Objective:
Lung cancer is the leading cause of cancer-related mortality worldwide. Disease stage still remains the best prognostic factor for patients with localized non-small cell lung cancer. The TNM staging system, however, does not address the heterogeneity of this disease. Sub-classification and identification of distinct prognostic sub-groups within each stage may allow the optimization of clinical trial design and potentially improve outcome. This is a retrospective pilot study, in which we attempt to identify genomic biomarkers predictive of recurrence in stage I lung cancer by analysing copy number (CN) data obtained by next-generation sequencing.
Materials and Methods:
Ninety eight patients with stage I NSCLC, who underwent elective radical surgery were identified from a tissue bank of 323 tumour samples. Their demographic and surgical data, including their recurrence status were collected and an extensive database compiled. The cases were split into two cohorts depending on their histology (adenocarcinoma vs. squamous cell carcinoma). Formalin-fixed paraffin-embedded blocks were retrieved from the local pathology archive and DNA was extracted from macrodissected tumour tissue using the QiAmp DNA microkit. DNA libraries were prepared and samples were sequenced using Illumina Genome Analyzer II. The frequency of CN gain and loss along the entire genome was compared between the recurrent and non-recurrent cancers.
Results:
Comparative whole genome maps of the recurrent and non-recurrent cohort did not show any significant differences. Attempts to distinguish the recurrent from the non-recurrent cohorts with previously published algorithms, based on whole genome CN variation were also unsuccessful.

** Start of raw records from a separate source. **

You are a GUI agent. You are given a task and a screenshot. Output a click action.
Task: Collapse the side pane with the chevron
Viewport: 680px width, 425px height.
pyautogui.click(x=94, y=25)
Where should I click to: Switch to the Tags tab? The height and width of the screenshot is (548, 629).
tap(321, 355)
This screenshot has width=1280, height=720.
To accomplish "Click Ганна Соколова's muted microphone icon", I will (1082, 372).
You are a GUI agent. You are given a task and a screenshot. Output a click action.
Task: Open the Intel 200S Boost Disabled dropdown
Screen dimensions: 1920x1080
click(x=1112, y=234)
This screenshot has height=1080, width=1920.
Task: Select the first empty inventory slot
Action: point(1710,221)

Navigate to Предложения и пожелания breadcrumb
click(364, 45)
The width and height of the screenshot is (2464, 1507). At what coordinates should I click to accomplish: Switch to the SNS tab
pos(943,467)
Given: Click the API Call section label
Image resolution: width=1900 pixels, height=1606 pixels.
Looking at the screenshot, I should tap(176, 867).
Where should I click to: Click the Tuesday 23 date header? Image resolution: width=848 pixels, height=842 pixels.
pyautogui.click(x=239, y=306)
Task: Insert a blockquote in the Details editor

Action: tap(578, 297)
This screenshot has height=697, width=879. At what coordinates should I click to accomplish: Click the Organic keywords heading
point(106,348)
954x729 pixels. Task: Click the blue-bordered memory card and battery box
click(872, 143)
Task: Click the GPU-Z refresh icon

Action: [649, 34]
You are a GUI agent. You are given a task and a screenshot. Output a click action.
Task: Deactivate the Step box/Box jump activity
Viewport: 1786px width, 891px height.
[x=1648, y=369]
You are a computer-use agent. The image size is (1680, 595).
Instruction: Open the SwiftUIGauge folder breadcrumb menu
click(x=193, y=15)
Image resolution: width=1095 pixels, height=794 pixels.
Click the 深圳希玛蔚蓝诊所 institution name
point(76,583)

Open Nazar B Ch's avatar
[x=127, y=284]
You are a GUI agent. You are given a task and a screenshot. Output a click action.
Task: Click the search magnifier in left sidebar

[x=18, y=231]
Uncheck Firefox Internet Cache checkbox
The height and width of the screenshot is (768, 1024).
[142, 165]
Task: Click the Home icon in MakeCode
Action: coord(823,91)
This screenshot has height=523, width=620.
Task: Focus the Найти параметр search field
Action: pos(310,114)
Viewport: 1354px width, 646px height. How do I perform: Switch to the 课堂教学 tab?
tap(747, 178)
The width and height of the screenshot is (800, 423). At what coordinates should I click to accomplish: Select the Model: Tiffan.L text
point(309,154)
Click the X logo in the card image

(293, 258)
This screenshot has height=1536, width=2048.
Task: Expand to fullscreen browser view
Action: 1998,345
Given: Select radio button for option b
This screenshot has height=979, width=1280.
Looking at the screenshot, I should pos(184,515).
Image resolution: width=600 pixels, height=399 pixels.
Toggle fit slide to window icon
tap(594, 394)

However, a newly devised logistic regression model based on pan-genomic assessment of CN variation was able to differentiate recurrent from non-recurrent cancers in both histological subtypes.
Conclusion:
Although no single chromosomal region was associated with cancer recurrence, the two groups were distinguishable with an algorithm that assesses total genomic change. Analysis of a larger cohort will be required for validation.